It was a dirty job, but somebody had to do it.
Anthropologist Nathaniel J. Dominy of the University of California, Santa Cruz, has advanced the investigation of the diet of early human ancestors by painstakingly measuring the mechanical properties of the underground parts of nearly 100 plant species across sub-Saharan Africa.
Call it the "chewability factor" if you will, but determining the relative toughness and hardness of rhizomes, tubers, corms, and bulbs was the next step in Dominy's exploration of the hypothesis that our earliest ancestors may have eaten a diet rich in plants, specifically their carbohydrate-rich underground storage organs (USOs).
The flat, thickly enameled molars of early humans have led scientists to infer that their diet consisted primarily of hard, brittle foods, with recent evidence suggesting that USOs played a key role as "fallback foods" eaten during times of scarcity.
"This was the first time anyone has measured the properties of these hypothetical foods to see if they match what we've been inferring from the fossil record," said Dominy, who field-tested the hardness and toughness of 98 species of USOs. "Our data for bulbs and corms fit most researchers' expectations for the physical properties of hominin foods. What we found in some ways merely confirmed the obvious."

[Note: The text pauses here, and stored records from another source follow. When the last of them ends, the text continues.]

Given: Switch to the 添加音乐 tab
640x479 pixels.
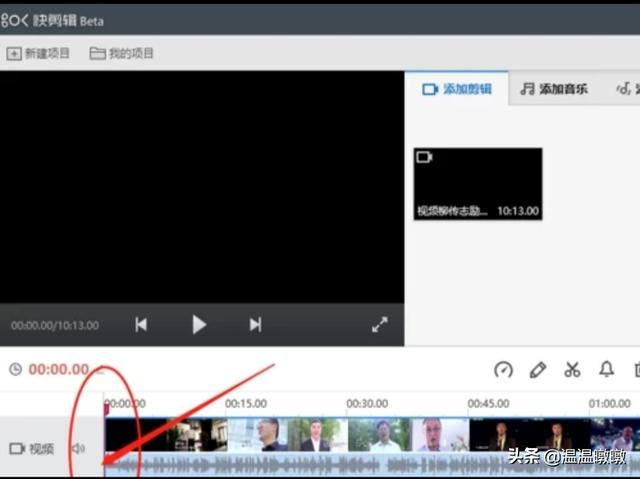Looking at the screenshot, I should [553, 89].
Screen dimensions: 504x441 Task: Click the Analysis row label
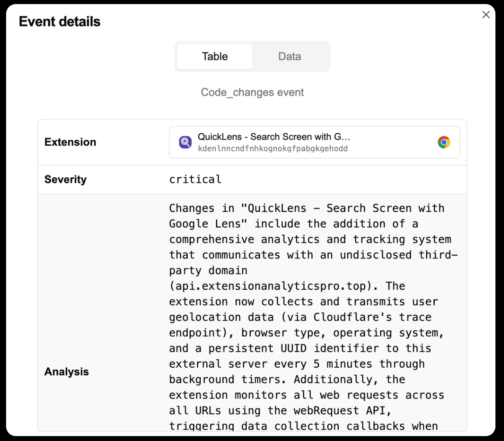coord(66,372)
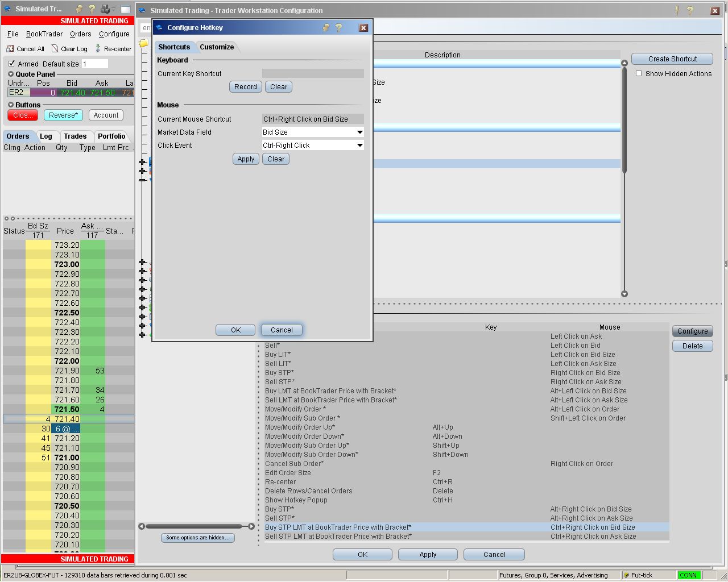Click the description list scrollbar down arrow
The image size is (728, 582).
coord(624,294)
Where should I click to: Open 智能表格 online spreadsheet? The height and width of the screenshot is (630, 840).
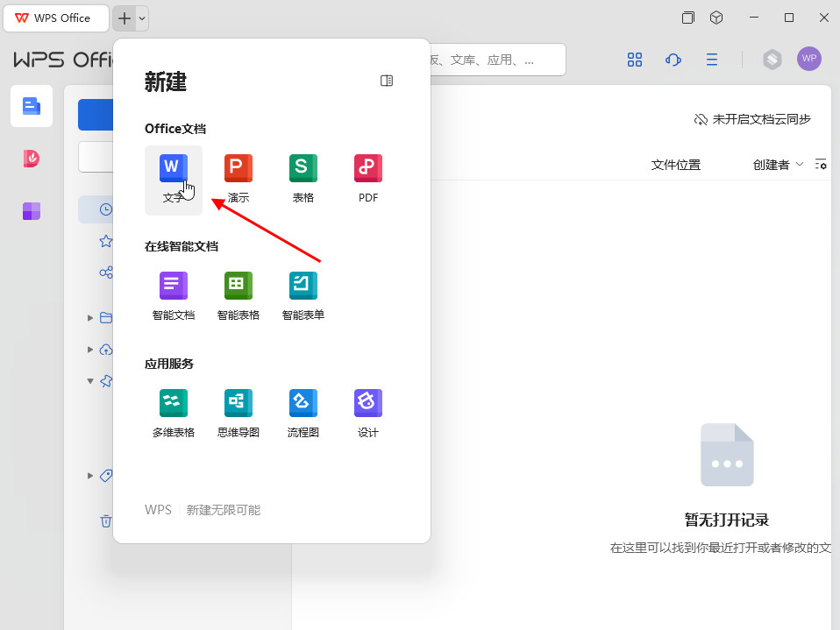[x=238, y=296]
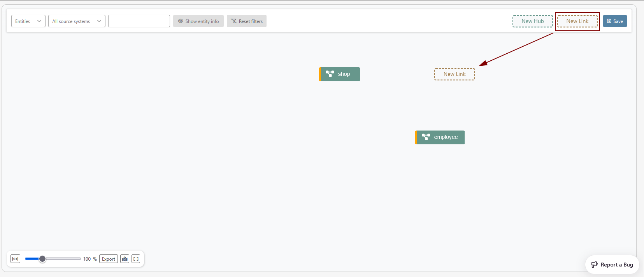Toggle the minimap icon button
The image size is (644, 277).
pos(125,259)
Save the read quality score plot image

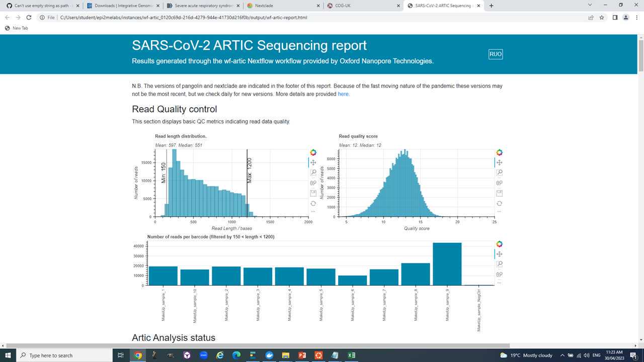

But Dominy's new study, published in the online edition of the journal Evolutionary Biology, also adds unexpected insights, because his analysis suggests that different hominin species relied to varying degrees on USOs. Particularly when combined with other lines of evidence, Dominy's newest findings fill an important empirical void.
The study marks the third avenue of investigation Dominy has employed in his pathbreaking research on diet and human evolution. Dominy has drawn on the fields of chemistry, molecular biology, and genetics to explore the source of the nutritional bonanza that gave early human ancestors an edge over all other primates. His contributions include the revelation that humans are uniquely adapted to digest starch and the resolution of a conundrum that bolstered the USO hypothesis by confirming that USOs leave the same chemical signature on tooth enamel as grass does (see earlier press releases about starch and USOs).
In the new paper, entitled "Mechanical Properties of Plant Underground Storage Organs and Implications for Dietary Models of Early Hominins," Dominy tested USOs, which plants use to store water and carbohydrates. His data establish rhizomes as the toughest, followed by tubers, corms, and bulbs (familiar examples of which include Bermuda grass, potatoes, iris, and onions, respectively). Corms and bulbs emerged as the most plausible hominin foods, according to Dominy, because their physical qualities match up with dietary inferences based on dental morphology and modern chemical isotopic analysis.
The new data also allowed Dominy to correlate plant characteristics with the dental morphology of different species of hominins. The teeth of Australopithecus, for example, appear well-suited to process bulbs, while the teeth of Paranthropus appear well-adapted to process hard and brittle corms.
Finally, prompted by his own observations of Hadza hunter-gatherers in northern Tanzania, Dominy also conducted a pilot field study of the effects of roasting by Hadza on the toughness of five tuber species. The results, that roasting lessens the work of chewing and thereby enhances digestibility, add to the plausibility of relatively tough tubers in the diet of hominins.
Dominy's coauthors on the paper were Erin R. Vogel, an associate researcher and lecturer in anthropology at UCSC; Justin D. Yeakel, a doctoral candidate in ecology and evolutionary biology at UCSC; Paul Constantino, a postdoctoral associate at George Washington University; and Peter W. Lucas, a professor of anthropology at George Washington University.